想い繋がる

社会的な通例と反して本日日曜も囚われの身である。



そんな中でも、幸運な事に事務所の窓下には桜の木が植わっており、花見シーズンストライクな現在では満開の桜を間近に見下ろすというなかなか乙な景色を楽しめる。これなら少しはこの憂さも晴れるってもんだ。

樹の天辺近く上方から咲き誇る様を良く眺めていると、一枚一枚小さく淡い花びらが大勢で集まってかしましく騒ぎたて、艶やかに樹の形を成して踊っているようにみえてくる。艶っぽいようなそうでないような、顔を突き合わせているような感覚に陥る。気が緩むと話しかけてしまいそうだ。

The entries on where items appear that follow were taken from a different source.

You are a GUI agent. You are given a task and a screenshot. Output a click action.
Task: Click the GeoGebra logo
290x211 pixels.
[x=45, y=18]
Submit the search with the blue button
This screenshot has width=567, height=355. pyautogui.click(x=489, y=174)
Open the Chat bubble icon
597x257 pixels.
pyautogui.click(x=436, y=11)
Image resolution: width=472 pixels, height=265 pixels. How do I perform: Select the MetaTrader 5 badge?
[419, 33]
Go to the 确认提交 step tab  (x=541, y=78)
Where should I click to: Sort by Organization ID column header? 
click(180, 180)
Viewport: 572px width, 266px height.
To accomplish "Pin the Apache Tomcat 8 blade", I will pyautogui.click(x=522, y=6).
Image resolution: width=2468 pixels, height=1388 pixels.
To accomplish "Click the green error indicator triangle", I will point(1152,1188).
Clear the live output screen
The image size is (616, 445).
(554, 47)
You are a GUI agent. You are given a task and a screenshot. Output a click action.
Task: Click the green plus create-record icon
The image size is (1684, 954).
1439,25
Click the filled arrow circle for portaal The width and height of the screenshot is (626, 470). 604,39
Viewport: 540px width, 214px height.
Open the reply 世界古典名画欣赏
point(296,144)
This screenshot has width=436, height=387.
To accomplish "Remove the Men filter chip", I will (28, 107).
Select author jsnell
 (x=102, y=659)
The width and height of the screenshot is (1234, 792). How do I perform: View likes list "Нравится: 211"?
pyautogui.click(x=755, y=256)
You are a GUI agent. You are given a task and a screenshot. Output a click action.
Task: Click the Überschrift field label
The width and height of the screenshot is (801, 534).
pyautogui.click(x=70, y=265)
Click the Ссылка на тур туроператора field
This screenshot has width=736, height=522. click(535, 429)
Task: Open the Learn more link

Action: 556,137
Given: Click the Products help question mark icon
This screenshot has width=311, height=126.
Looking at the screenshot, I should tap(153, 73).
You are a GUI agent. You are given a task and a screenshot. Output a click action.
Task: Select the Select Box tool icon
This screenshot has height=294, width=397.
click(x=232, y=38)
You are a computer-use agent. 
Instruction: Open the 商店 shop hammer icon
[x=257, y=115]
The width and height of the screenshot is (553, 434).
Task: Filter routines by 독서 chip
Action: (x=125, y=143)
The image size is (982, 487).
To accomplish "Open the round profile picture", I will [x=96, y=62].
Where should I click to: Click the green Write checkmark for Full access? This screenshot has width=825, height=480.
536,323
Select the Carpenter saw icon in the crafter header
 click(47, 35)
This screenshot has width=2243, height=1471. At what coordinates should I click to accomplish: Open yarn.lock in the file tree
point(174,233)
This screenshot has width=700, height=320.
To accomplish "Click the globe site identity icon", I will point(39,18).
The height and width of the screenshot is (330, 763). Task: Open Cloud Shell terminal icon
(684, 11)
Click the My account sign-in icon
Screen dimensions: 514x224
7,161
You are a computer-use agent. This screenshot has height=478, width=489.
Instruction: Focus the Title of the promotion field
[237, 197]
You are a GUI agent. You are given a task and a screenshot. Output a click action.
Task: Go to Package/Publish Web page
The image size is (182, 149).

などとゆるゆると考えながらぼけーっと桜を眺めていた、らー。事故発生。

事務所ビルの桜が植わっている横は少し段差がありましてその段差下には道路があるのです。そこの道路から見上げる桜は乙というより正統派の甲。段差上から道路へと桜の上部が覆い被さる感じになっており淡い色で空を彩る美しさと共に、大きな樹特有の抱擁感が醸し出るなかなかの名スポットなのだ。

下を通るおっさんは桜に包まれて夢見心地だったろう。上で桜と会話をしていた私も妄想度高めに陶酔していた。天と地という対極に位置するも同じモノに羨望の眼差しを向けていた我等は純粋にただ一点に視線を送り続けたあまり、腑抜けた面同士で邂逅した。